About Tom Lea
Tom Lea (1907–2001) was an El Paso painter, muralist, illustrator, and novelist whose long career placed him at the intersection of Texas art, American literature, and twentieth-century history. Born in El Paso and educated partly in Chicago and abroad, he returned to his border city and made it the base of a creative life of extraordinary breadth and ambition, producing work that documented the human experience of the American Southwest and the Second World War with equal skill and moral seriousness.
His murals — produced for the U.S. Treasury Department's Section of Fine Arts during the New Deal era — can be found in post offices and federal buildings across the Southwest and beyond, making him one of the most visible public artists of his generation. His border landscapes, portraits of El Paso life, and studies of the cattle trade captured the distinct character of the Trans-Pecos region with a naturalism and affection that still feel fresh.
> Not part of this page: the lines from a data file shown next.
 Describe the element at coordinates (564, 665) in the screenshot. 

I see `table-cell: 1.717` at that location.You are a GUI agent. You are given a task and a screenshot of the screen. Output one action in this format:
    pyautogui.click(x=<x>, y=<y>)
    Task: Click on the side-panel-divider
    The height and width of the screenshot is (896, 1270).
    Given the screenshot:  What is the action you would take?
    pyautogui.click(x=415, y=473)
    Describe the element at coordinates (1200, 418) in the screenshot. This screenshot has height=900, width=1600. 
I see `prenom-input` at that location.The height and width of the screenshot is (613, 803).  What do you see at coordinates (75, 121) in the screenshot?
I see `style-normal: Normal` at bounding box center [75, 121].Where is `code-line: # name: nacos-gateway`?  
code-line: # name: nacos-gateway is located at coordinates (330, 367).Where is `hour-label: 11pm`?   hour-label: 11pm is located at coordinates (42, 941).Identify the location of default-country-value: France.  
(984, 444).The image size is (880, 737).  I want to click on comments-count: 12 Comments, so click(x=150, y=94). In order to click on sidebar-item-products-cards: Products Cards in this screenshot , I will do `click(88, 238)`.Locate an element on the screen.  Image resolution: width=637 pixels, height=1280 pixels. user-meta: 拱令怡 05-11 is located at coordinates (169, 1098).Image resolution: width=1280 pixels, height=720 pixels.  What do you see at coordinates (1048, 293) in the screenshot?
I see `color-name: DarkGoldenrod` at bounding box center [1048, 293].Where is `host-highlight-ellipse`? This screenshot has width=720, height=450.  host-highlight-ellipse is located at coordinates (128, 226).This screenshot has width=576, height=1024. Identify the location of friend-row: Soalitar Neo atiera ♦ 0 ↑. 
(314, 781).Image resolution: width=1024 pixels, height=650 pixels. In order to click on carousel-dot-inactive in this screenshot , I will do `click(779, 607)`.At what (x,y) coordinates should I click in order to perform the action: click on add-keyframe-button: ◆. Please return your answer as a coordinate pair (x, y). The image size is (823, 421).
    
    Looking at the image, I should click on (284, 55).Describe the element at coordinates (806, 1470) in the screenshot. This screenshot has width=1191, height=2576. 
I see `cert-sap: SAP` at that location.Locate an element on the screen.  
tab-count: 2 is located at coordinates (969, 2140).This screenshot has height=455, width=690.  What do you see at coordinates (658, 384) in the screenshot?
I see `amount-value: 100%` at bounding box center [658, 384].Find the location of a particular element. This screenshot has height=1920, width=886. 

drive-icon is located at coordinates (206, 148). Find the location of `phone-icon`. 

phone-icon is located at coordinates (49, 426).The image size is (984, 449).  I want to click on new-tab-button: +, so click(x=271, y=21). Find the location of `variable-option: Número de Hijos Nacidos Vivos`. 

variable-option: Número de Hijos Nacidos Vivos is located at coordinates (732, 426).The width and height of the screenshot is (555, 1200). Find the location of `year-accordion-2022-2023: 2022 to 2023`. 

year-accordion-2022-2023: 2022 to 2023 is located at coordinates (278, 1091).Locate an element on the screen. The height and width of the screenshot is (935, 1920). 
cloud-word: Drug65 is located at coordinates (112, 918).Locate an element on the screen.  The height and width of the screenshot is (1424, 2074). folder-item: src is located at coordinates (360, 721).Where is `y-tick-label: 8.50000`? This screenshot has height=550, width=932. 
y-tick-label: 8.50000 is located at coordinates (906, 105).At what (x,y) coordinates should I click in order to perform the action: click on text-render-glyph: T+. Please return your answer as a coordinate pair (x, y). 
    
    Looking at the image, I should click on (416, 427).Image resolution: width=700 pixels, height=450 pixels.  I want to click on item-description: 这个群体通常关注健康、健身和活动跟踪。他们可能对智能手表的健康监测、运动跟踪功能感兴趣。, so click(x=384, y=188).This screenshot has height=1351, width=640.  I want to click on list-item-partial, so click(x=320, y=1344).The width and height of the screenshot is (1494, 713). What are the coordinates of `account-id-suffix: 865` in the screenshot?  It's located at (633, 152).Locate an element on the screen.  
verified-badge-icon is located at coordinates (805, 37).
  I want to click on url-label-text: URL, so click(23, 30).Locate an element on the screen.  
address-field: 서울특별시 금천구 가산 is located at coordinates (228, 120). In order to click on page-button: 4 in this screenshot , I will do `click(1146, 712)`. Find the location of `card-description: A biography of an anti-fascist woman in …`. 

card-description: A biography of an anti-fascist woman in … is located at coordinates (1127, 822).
During World War II, Lea served as a war correspondent for LIFE magazine, producing paintings of combat in the Pacific theater that are considered among the most honest and harrowing visual documents of the war. His painting "The Price" — depicting a Marine in shock at the battle of Peleliu — is one of the most famous American war images of the twentieth century. His novel "The Brave Bulls" (1949) became a bestseller and was adapted into a film.
Lea spent the last decades of his long life in El Paso, painting the landscape he loved and receiving the many honors that accumulated around his extraordinary body of work. The Tom Lea Institute in El Paso preserves his legacy and archives, and his murals in the federal building there remain among the finest examples of New Deal public art in Texas.